Европейская мечта. Переизобретение нации

22
18
20
22
24
26
28
30

Тиле хотел бы сохранить современное государство, не дать ему раствориться в надгосударственных структурах вроде Европейской республики. Но от национального государства он желает избавиться: «Денационализация демократических конституционных государств – одна из задач, которыми должна заняться современная общая теория права». Денационализация есть нечто иное, чем устоявшееся представление о жизни в постнациональную эпоху. Она означает отделение нации от государства. То, что было соединено, начиная с XVIII века, должно быть, по мнению Тиле, вновь разъединено в XXI веке. При этом нации не следует упразднять, но они должны перестать играть роль центрального элемента, консолидирующего государство, чтобы на одной государственной территории «несколько наций чувствовали себя как дома». Теория государства и права должна предложить альтернативную модель денационализированного конституционного государства, даже если сегодня, как допускает автор, предпосылок для этого немного. Подобно тому как в эпоху секуляризации религия была объявлена частным делом каждого гражданина, в денационализированном конституционном государстве частным делом должна быть объявлена национальная принадлежность[282].

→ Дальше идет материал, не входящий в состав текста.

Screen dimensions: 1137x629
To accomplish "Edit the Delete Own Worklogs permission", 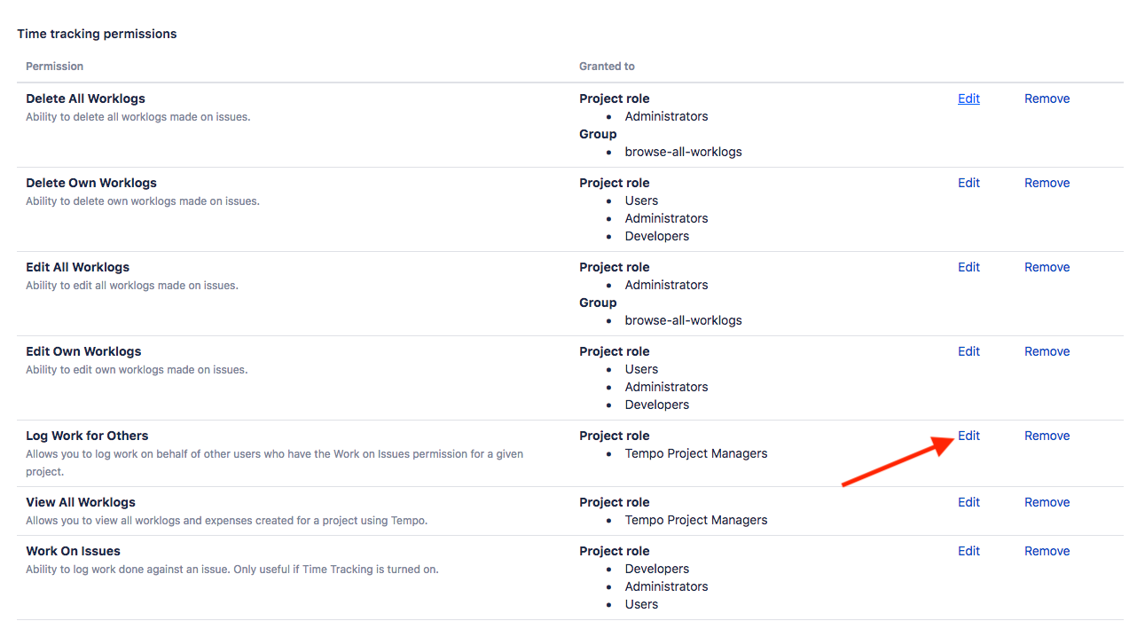I will click(x=968, y=183).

Тиле рассматривает нацию как институт, замещающий религию, превращая тем самым ее в обитель, где сакральное продолжает существовать в секуляризированном мире. Следовательно, речь идет о том, чтобы «вместе с нацией и национализмом удалить из государственной сферы последние реликты сакрального». Безусловно, он сознаёт, что это легче сказать, чем сделать. Он также не может отмахнуться от идеи нации, ничего не предложив взамен; во-первых, потому что она определяет, кто принадлежит к государственной нации, а кто нет; во-вторых, она служит легитимацией; в-третьих, она генерирует чувство сопричастности и солидарности. Поэтому Тиле пытается придумать «альтернативную идею идентификации», которая возьмет на себя эти задачи нации. История, которая постоянно фальсифицируется в национальных нарративах, больше не должна в будущем играть никакой роли. Тем самым с повестки снимается целый комплекс исторической политики и мемориальной культуры. Легитимность демократического конституционного государства будет определяться уже не «оглядкой на прошлое», а настоящим и ближайшим будущим. Принадлежность же к государству должна свестись к «легко усваиваемым признакам» (erlernbare Merkmale), чтобы проблемы иммиграции можно было решать прагматично[283].

Эти тезисы подобны новому вненациональному нарративу, который преодолевает ценностные установки нынешнего политического порядка. Правовед здесь говорит об «основополагающей ценности сплоченности» (Zusammengehörigkeitsgeltungsgrund). Тиле продолжает традицию так называемого конституционного патриотизма, сторонниками которого были Дольф Штернбергер, Юрген Хабермас и Даниэль Тим, которые представляют три послевоенных поколения западногерманского общества[284].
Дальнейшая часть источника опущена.